Con la llegada de este embeleco innecesario de Metrolínea, miles de ciudadanos bumangueses y del área metropolitana padecieron insuficiencia vial y se vieron en la necesidad de comprar una motocicleta. Esto le dio paso a la afluencia de un medio que hoy se ha tomado a la ciudad y que aumentó los accidentes y la violencia en las calles. La llegada del Metrolínea, con la consecuente desaparición del antiguo y eficiente sistema de buses y busetas, también incentivó el uso de colectivos particulares piratas; además, el desarrollismo generado por las aplicaciones de Internet, que incorporó las plataformas de transportes particulares. El caos se hizo presente en la llamada “Ciudad bonita”, que hoy es, sin duda, como decía el músico Álvaro Serrano, la “Ciudad bobita”.

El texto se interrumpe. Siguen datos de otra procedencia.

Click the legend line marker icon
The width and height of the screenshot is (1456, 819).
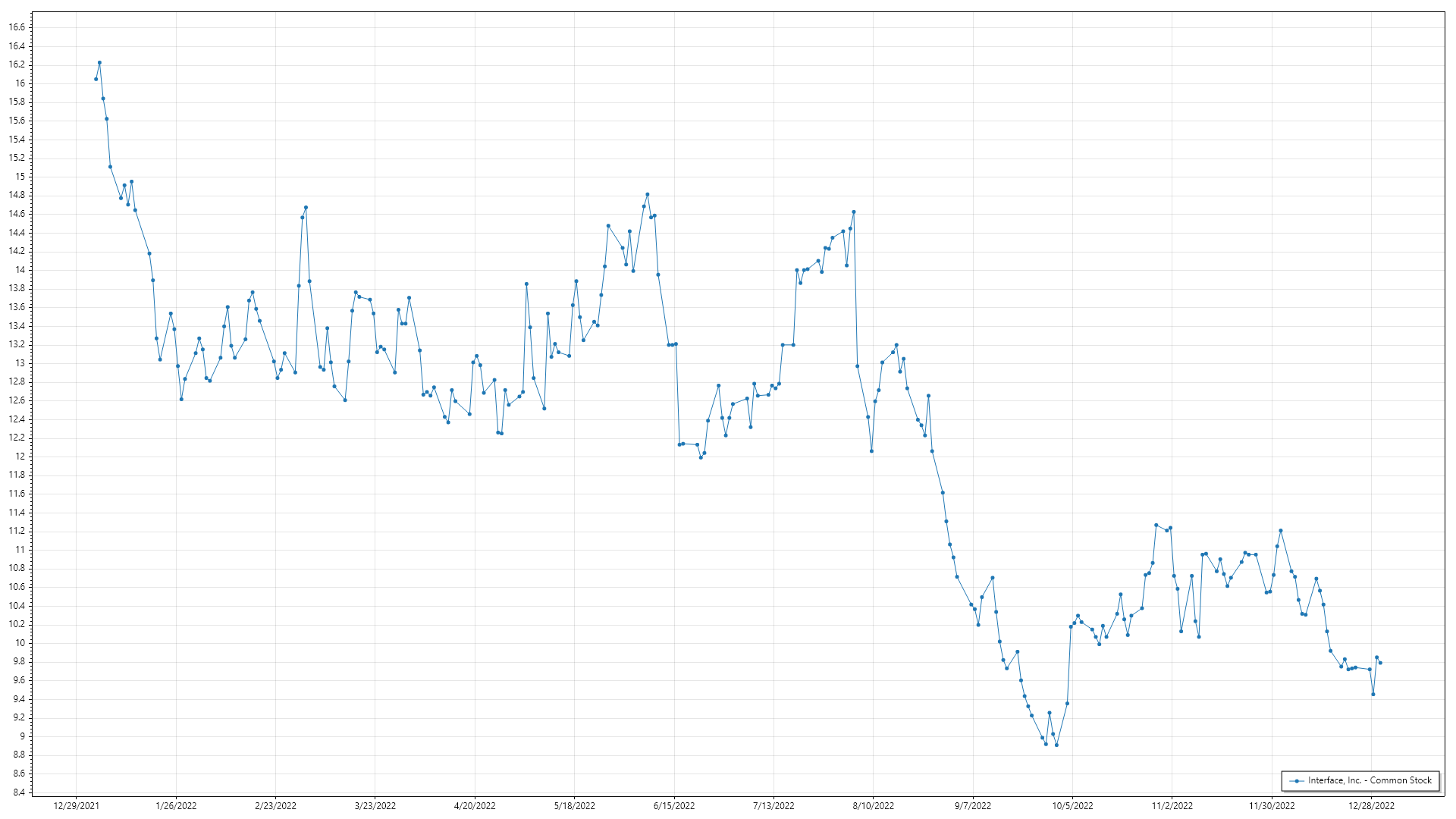point(1297,781)
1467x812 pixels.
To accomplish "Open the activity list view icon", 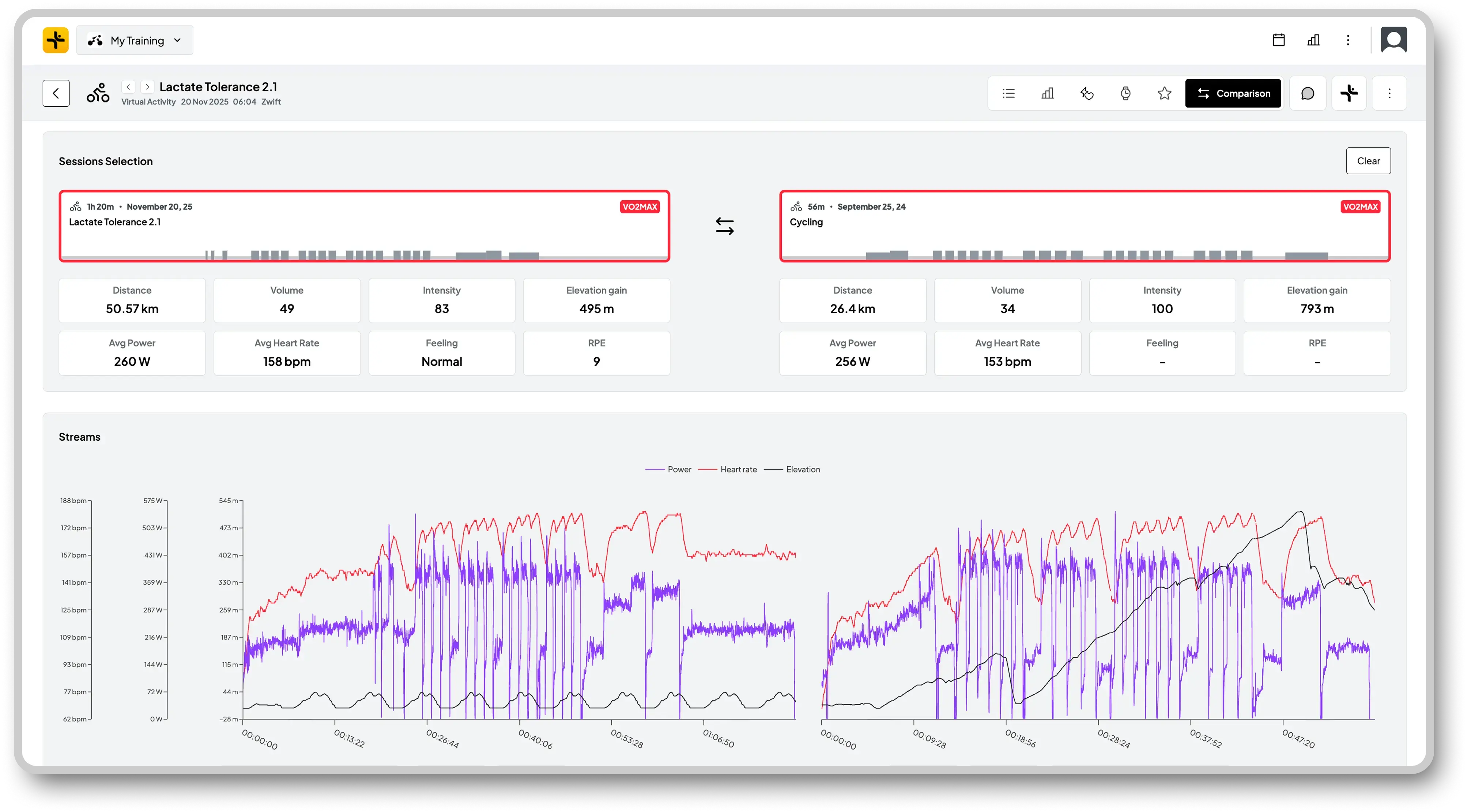I will (x=1008, y=93).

Una ciudad que cada vez se vuelve más caliente, menos industrializada, llena de bloques y de bloques de edificios en los que la gente se encierra en apartamentitos que semejan alos compartimentos de los antiguos apartados aéreos en la hoy nostálgica Adpostal (¿algún millennial que me lea sabrá qué fue Adpostal? Lo dudo).
Los espacios públicos y habitacionales definen el cerebro de la gente, su mirada será mezquina o no si su cuerpo ha vivido hacinado(a) desde siempre. O, por el contrario, será generosa y amplia si ha tenido el privilegio de disfrutar una terraza, un patio, un solar, un camino para andar y recorrer. Pero no: esta es una ciudad que hoy no tiene una política pública
para defender el verde, el espacio público de recreación y, claro, a su majestad el árbol, ni a nada que posea vida. Parece existir un afán fascista de encementar todo, de volverlo cemento duro y puro, de olvidar los olores de la tierra, del río, del árbol, de exterminar a los pocos animales que aún osan atravesar las calles y dormir en los andenes. ¿Han visto esos círculos de tierra en parques y avenidas que encierran al pobre árbol? A ellos los han desplazado, cuando no derribado. Con ellos en Bucaramanga y su área metropolitana ha pasado lo que con los campesinos, pueblerinos e indígenas colombianos: exterminio o desplazamiento.
La ciudad bobita es esta que no se interesa en lo más mínimo por conservar su agradable clima de antaño y por ello no hay una valoración del fresco, de la brisa, de la cantidad palpable y evidente de oxígeno que nos brindan bosques y árboles. Es una ciudad snob, sin identidad.
Decir sin identidad no es proferir un agravio a esta ciudad que amo, porque la ausencia de identidad es lo mismo que decir la presencia del caos. Y el caos ha tomado forma de calor agobiante y de cemento triunfante. Es este el tiempo de los cerebros encementados. Cerebros de espaldas a su irresponsabilidad, que se quejan con cinismo de que en el 2023 la temperatura promedio sea de 27 °C y 30 °C aproximadamente, como si ellos no hubieran trabajado con ahínco y rigor para convertir a Bucaramanga en la ciudad del cemento.